Reproduce word for word the data from the line that contains "How do I perform: Click" through the end of the data, including both of those lines.

Records for processing:

>>

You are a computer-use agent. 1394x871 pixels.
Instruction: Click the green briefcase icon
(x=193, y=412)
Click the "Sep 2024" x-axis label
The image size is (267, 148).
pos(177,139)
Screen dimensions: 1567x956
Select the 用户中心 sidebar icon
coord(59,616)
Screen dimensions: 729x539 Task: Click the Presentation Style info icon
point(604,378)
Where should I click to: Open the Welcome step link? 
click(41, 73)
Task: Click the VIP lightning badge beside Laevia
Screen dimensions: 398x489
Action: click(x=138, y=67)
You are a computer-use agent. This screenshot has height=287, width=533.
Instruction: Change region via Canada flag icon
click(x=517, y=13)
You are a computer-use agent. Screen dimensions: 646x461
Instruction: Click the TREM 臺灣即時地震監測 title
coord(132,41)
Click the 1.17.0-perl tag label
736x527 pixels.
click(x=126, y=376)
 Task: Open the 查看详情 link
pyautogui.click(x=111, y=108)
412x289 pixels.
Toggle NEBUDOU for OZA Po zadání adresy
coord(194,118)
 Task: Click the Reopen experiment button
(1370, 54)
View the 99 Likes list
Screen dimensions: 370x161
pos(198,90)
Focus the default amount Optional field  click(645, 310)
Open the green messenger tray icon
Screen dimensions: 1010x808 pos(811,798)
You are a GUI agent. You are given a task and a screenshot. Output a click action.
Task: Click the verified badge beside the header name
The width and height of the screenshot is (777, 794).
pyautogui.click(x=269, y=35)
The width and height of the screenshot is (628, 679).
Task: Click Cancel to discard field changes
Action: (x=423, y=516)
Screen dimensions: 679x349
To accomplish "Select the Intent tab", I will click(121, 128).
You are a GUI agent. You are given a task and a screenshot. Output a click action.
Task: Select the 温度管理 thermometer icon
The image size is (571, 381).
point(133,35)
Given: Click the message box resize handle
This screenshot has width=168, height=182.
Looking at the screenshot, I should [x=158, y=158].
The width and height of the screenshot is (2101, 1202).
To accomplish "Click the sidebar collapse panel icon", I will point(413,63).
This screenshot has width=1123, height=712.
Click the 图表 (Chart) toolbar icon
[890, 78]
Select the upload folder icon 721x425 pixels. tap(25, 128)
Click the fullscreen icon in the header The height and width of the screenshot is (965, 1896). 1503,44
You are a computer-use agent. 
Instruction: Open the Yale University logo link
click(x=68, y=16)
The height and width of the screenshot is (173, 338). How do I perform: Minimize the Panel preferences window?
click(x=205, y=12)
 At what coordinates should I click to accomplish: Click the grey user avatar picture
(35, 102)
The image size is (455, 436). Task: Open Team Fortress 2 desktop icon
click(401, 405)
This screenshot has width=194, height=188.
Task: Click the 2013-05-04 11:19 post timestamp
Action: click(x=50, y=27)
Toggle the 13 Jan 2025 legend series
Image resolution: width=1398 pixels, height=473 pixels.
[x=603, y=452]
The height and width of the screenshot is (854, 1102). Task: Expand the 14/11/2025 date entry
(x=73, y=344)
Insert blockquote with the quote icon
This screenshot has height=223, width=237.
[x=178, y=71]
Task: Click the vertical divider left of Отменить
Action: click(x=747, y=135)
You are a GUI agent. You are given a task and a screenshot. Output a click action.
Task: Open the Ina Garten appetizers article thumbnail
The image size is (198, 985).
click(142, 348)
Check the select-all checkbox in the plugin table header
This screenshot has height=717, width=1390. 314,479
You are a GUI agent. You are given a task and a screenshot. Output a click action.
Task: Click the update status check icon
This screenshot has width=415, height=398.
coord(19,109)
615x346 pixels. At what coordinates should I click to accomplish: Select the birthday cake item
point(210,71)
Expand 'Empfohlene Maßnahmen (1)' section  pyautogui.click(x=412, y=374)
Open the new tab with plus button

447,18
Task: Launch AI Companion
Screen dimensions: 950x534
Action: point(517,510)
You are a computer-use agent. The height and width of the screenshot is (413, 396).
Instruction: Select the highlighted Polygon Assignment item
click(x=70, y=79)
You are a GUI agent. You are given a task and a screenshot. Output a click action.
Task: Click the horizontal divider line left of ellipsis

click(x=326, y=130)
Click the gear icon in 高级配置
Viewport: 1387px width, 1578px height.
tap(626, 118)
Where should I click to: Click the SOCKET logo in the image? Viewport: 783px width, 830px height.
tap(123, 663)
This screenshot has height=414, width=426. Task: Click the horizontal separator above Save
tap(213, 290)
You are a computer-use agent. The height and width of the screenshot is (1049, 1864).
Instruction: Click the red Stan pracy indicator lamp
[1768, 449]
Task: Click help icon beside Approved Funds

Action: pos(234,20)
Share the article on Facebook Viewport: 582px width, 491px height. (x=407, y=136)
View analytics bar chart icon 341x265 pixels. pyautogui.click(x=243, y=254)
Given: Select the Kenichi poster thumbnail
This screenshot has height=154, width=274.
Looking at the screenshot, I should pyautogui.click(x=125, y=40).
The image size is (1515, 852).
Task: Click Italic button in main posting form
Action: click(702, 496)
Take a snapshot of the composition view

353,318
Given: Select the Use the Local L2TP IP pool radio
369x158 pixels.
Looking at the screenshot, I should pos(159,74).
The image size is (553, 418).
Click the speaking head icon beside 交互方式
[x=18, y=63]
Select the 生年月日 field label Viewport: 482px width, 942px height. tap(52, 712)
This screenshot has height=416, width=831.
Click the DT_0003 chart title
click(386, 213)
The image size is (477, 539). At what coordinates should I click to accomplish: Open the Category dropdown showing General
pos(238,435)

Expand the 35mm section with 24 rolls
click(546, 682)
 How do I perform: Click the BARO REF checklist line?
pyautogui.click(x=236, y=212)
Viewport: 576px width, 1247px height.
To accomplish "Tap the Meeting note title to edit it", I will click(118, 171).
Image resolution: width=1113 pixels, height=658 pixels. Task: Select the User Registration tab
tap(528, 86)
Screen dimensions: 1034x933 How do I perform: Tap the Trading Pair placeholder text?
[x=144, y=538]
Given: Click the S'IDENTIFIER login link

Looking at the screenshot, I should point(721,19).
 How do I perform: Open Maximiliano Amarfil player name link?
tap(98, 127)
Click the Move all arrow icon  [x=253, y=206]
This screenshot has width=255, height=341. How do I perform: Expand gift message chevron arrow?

<<

Task output:
 How do I perform: Click the BARO REF checklist line?
pyautogui.click(x=236, y=212)
Viewport: 576px width, 1247px height.
To accomplish "Tap the Meeting note title to edit it", I will click(118, 171).
Image resolution: width=1113 pixels, height=658 pixels. Task: Select the User Registration tab
tap(528, 86)
Screen dimensions: 1034x933 How do I perform: Tap the Trading Pair placeholder text?
[x=144, y=538]
Given: Click the S'IDENTIFIER login link

Looking at the screenshot, I should point(721,19).
 How do I perform: Open Maximiliano Amarfil player name link?
tap(98, 127)
Click the Move all arrow icon  [x=253, y=206]
This screenshot has width=255, height=341. How do I perform: Expand gift message chevron arrow?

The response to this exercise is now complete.